Tasks and exercises —
[A] Answer these questions from the biography excerpt:
(i) In what year did he enroll in the Blackheath Proprietary School?
(ii) Where did the choral society that George formed meet to practice?
(iii) In which city did he take a position as organist late in 1886?
[B] Quote the biography excerpt between "By 1880, having" and "newspapers and magazines.", inclusive.
======== Document extract
He began his schooling in Brighton. But then his family moved to Blackheath in London's southeast where in 1873 he enrolled in the Blackheath Proprietary School and at much the same time began taking private music lessons. His interest in music, according to his brother, had first been aroused by his paternal grandmother and his great-uncle. The latter, it seems, was himself an organist and composer. In 1878 the family moved again, this time to Montreux on the shore of Lake Geneva in Switzerland, where George formed a choral society which met to practise in the family dining room.
By 1880, having become proficient in both French and German, he was back in England teaching languages and music, first at the Oxford Military College, Cowley, and afterwards at Newton College, South Devon. Then, late in 1886, bent now on devoting himself to a career in music, he returned briefly to Switzerland to take up a position as organist in Lausanne before becoming musical director of Wellington College in Crowthorne, Berkshire. In 1888 he was appointed orchestral and choral conductor as well as composition- and singing-teacher at the London Organ School and Instrumental College of Music. At the same time articles written by him on musical subjects began appearing in English newspapers and magazines.
================
======== Record set
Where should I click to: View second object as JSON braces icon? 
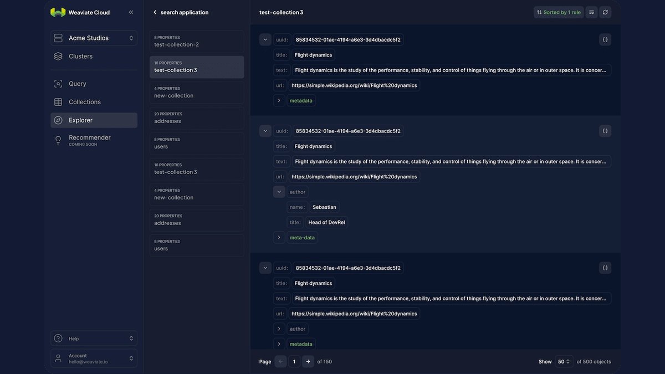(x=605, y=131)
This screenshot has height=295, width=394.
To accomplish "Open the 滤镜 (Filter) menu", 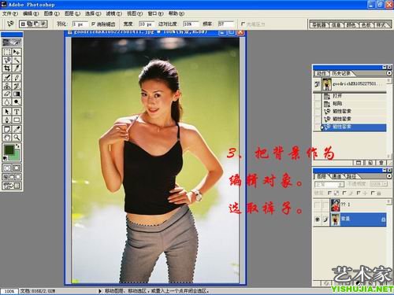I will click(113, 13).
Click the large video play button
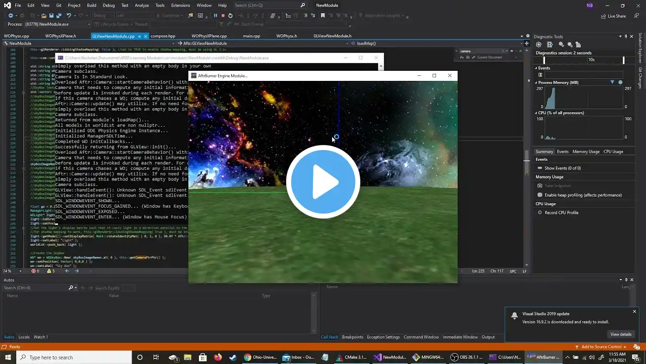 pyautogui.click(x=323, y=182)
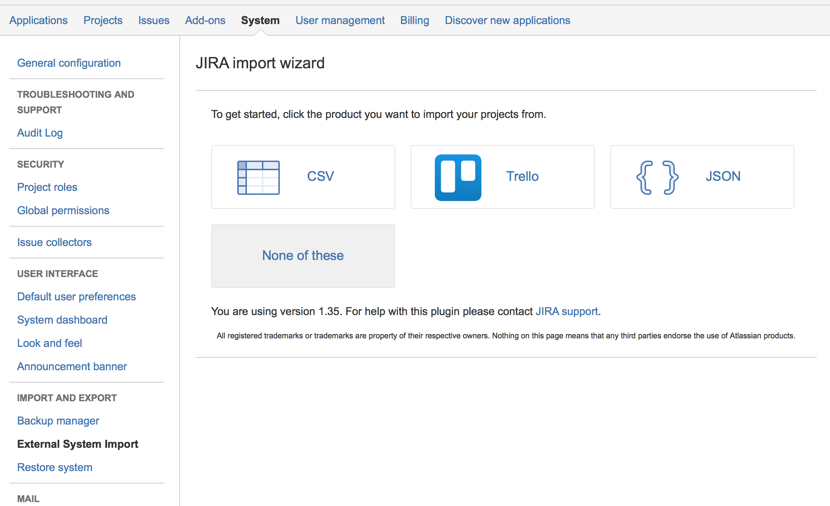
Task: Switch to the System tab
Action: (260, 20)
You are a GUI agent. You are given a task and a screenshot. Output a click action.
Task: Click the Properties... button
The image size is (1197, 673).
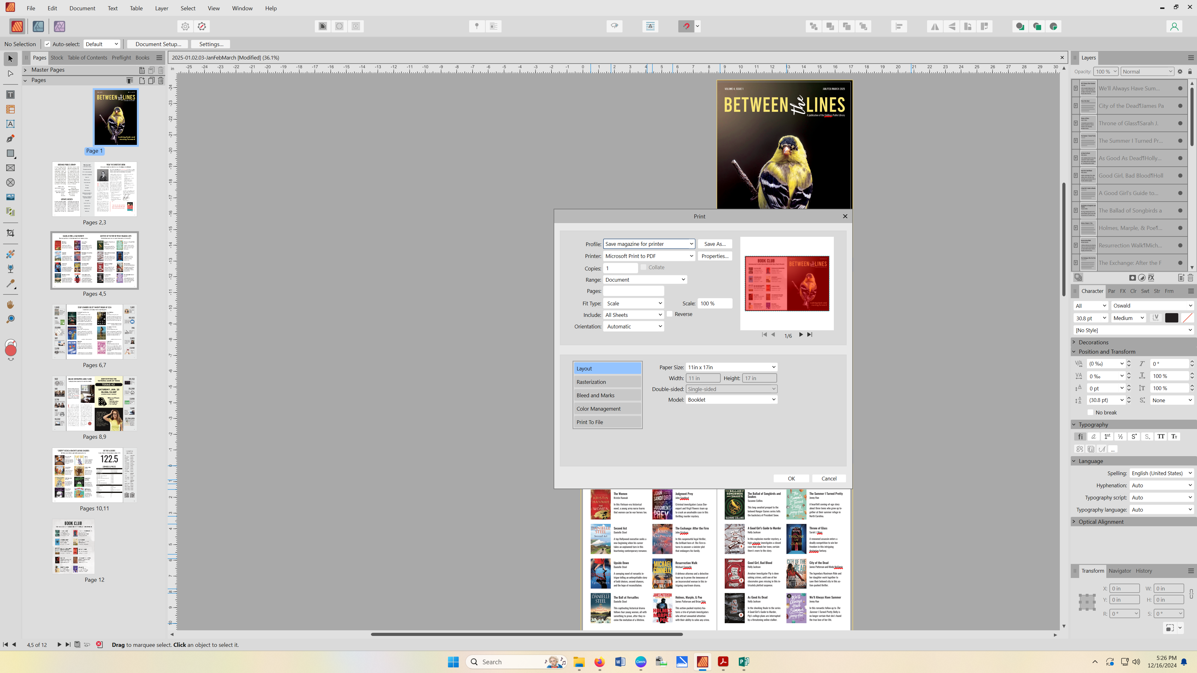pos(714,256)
================
======== Record set
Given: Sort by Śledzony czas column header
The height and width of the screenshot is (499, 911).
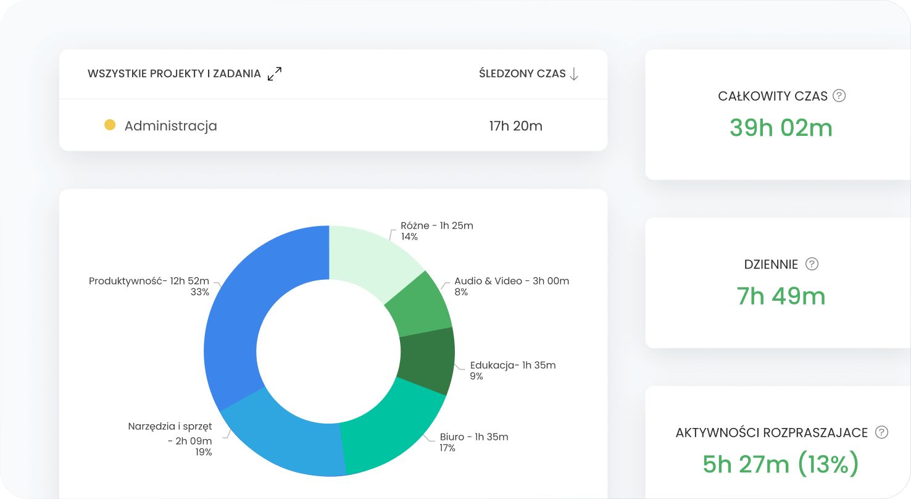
================
Expected outputs —
[A]
(i) 1873
(ii) In the family dining room
(iii) Lausanne

[B]
By 1880, having become proficient in both French and German, he was back in England teaching languages and music, first at the Oxford Military College, Cowley, and afterwards at Newton College, South Devon. Then, late in 1886, bent now on devoting himself to a career in music, he returned briefly to Switzerland to take up a position as organist in Lausanne before becoming musical director of Wellington College in Crowthorne, Berkshire. In 1888 he was appointed orchestral and choral conductor as well as composition- and singing-teacher at the London Organ School and Instrumental College of Music. At the same time articles written by him on musical subjects began appearing in English newspapers and magazines.